Sparkle only requests for authorization when the app has insufficient permission to install the update. The majority of users do not need to enter their password unless developers ship a package (pkg) installation update which always requires executing the installer as root (which is one of the many reasons why developers should avoid shipping pkg installers).

DmitryLupich commented 10 months ago

@zorgiepoo reproduce that bug on my machine, here is it: https://github.com/sparkle-project/Sparkle/assets/35382490/84ff20d2-3d5a-4eac-825f-220203d72550

P.S. Sparkle Version: 2.5.2, macOS: Sonoma 14.1.2

zorgiepoo commented 10 months ago

That narrows down it's not specific to your app when reproducing the issue on your system.

What about any of the other info I asked?

If you look in the Console logs for your app (or the Installer XPC Service if the app is sandboxed), you may find a log that starts with Failed copying system domain rights: which may log out the status error code from the Authorization/Security framework (from AuthorizationCopyRights() failing). Or there may be a log starting with Submit error: (from SMJobSubmit() failing) but I don't think it will get that far.

Does it reproduce for you with apps using the standard Authorization/Security APIs for use cases other than Sparkle? Does it reproduce for you on other systems or is it specific to the machine you're using? Is there something specific that could have been set up on your machine/network of machines to reject multiple password attempts in the authorization database (this may be potentially configurable on MDM / enterprise setups)?

For reproducing with other apps using Authorization/Security Apis for use cases other than Sparkle you can try testing a case for an app that uses LetsMove. For example:

Download Poedit - https://poedit.net/download/ , copy the app to /Applications/ but also leave a copy in ~/Downloads/. Run sudo chown root /Applications/Poedit.app, launch the app from ~/Downloads/Poedit.app and it will ask you to move the application to Applications folder. Try moving it and it should ask for authorization (because it will try replacing the app in /Applications/) which is where you can try entering a wrong password. Note this uses a different authorization API than Sparkle 2 though so if the issue does not reproduce that still doesn't mean it's specific to Sparkle's use case.

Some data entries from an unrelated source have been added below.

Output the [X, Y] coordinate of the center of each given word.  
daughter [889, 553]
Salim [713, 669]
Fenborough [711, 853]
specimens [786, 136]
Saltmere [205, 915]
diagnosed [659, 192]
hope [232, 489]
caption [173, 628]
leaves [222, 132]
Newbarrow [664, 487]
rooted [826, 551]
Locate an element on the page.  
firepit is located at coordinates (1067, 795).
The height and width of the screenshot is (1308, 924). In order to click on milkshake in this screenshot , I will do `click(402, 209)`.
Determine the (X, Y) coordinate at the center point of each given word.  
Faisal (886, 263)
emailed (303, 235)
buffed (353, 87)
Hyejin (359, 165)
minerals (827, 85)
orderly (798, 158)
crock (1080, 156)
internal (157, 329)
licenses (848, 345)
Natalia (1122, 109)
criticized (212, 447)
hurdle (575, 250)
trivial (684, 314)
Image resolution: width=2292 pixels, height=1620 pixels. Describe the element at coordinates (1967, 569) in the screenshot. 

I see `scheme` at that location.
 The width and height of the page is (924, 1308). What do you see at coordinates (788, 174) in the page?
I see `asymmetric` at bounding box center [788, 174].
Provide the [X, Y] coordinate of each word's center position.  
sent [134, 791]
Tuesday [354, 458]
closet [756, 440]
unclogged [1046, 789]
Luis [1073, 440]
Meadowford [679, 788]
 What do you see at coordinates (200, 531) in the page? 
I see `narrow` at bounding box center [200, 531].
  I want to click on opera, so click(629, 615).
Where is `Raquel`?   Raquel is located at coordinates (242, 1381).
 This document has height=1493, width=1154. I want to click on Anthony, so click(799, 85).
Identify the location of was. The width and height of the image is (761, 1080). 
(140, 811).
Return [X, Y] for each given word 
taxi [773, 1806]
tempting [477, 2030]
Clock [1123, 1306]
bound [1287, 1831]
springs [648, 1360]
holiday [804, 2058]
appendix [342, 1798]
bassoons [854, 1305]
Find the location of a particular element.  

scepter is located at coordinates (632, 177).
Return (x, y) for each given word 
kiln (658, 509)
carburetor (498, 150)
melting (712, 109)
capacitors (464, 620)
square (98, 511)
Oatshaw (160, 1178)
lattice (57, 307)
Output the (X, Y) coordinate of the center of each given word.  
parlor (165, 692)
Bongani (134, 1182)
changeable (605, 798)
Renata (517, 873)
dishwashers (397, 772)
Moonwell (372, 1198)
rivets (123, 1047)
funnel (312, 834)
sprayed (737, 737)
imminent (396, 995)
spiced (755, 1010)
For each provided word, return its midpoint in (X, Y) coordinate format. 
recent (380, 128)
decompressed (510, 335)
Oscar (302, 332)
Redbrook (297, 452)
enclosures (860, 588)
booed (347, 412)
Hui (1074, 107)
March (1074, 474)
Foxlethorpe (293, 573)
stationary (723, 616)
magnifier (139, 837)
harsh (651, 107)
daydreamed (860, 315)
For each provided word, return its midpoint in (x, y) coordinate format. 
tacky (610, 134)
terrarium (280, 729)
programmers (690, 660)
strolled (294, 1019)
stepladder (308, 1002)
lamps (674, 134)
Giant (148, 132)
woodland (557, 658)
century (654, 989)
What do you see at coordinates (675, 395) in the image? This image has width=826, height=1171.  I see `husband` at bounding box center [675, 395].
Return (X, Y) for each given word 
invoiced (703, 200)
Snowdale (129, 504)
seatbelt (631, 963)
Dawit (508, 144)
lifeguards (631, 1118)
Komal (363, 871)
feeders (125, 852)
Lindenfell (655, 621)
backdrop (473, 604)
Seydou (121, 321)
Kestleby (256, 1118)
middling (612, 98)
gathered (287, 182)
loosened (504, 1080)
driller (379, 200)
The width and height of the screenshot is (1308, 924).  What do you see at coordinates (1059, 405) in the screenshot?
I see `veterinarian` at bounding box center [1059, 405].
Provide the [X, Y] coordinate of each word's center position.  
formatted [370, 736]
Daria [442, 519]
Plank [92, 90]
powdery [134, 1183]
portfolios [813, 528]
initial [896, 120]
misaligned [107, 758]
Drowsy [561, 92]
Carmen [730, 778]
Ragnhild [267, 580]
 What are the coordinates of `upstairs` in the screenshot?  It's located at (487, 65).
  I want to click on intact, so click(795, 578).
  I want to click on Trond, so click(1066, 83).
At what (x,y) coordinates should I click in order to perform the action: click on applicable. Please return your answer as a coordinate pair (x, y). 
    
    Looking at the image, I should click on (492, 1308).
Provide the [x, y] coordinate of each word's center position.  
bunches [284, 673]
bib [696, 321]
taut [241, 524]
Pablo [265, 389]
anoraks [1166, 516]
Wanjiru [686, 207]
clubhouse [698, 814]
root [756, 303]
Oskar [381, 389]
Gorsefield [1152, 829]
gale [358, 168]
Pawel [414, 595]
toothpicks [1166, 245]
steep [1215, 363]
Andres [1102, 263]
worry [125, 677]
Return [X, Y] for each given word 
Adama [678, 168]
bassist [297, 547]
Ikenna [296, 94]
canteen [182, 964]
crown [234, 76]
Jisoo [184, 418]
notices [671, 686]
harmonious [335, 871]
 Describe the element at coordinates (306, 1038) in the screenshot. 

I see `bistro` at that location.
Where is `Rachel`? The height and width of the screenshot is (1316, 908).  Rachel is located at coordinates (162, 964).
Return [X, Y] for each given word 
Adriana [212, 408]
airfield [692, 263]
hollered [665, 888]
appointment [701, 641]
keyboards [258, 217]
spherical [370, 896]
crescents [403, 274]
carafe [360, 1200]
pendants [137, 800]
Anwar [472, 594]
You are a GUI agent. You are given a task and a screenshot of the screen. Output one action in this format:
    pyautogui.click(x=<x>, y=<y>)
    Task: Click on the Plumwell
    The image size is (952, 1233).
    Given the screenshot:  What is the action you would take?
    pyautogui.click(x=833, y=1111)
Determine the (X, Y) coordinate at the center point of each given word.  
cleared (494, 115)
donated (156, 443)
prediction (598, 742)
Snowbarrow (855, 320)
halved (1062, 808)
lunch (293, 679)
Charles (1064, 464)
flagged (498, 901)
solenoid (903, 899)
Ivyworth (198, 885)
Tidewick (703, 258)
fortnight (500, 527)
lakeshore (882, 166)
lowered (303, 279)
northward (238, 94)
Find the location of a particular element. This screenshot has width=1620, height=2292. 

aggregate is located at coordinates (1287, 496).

Obviously you can also try reproducing on other machines, ideally ones that are not set up the same way as yours (e.g. a customers).

DmitryLupich commented 10 months ago

@zorgiepoo Tested a lot last couple of days, seems the issue is related to managed devices only. On clear or personal devices everything works as expected. Thanks for help, I think we can close this issue!

zorgiepoo commented 10 months ago

Likely managed devices were configured to reject multiple password attempts is my guess then. Let's close. Cheers.